Mean / Average
Definition
The sum of all values in a dataset divided by the number of values, representing the central tendency.
Why is Mean / Average Important?
Mean / Average is a foundational mathematical concept used across science, engineering, finance, and everyday problem-solving. From analyzing data sets to optimizing business decisions, this concept provides the analytical framework needed to interpret quantitative information accurately.
Our math calculators make complex computations simple and accessible, providing step-by-step results that help students, professionals, and curious minds explore mathematical relationships with confidence.
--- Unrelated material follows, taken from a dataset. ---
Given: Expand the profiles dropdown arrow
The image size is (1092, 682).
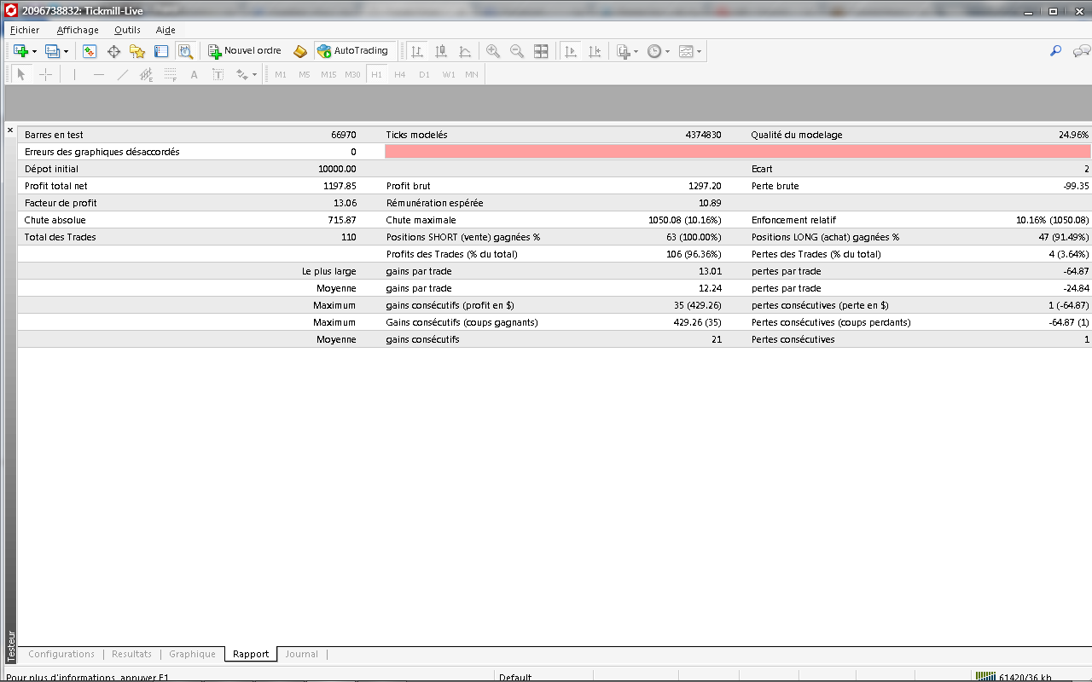Looking at the screenshot, I should pos(66,52).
What is the Mean (Average)?
The mean (commonly called the "average") is the sum of all values in a dataset divided by the number of values. It represents the central tendency — the single value that best summarizes the entire dataset.
Types of Means
| Type | Formula | Best For | Example |
|---|---|---|---|
| Arithmetic Mean | Σxᵢ / n | Most general use — test scores, heights, prices | (10+20+30)/3 = 20 |
| Weighted Mean | Σ(wᵢ × xᵢ) / Σwᵢ | Different importance for each value — GPA, portfolios | GPA calculation |
| Geometric Mean | ⁿ√(x₁ × x₂ × ... × xₙ) | Growth rates, percentages, ratios | Investment returns over time |
| Harmonic Mean | n / Σ(1/xᵢ) | Rates and ratios (speed, P/E ratios) | Average speed for a round trip |
Mean vs Median vs Mode
| Measure | Definition | Best When | Affected by Outliers? |
|---|---|---|---|
| Mean | Sum ÷ count | Symmetric, normal distribution | Yes — heavily ✗ |
| Median | Middle value (sorted) | Skewed data, outliers present | No — robust ✓ |
| Mode | Most frequent value | Categorical data, multimodal sets | No ✓ |
When the Mean is Misleading
The mean is sensitive to outliers. Example: Five employees earn $40K, $45K, $50K, $55K, and $500K. Mean salary = $138K, but 80% of employees earn less than half the mean. Here, the median ($50K) better represents the "typical" salary.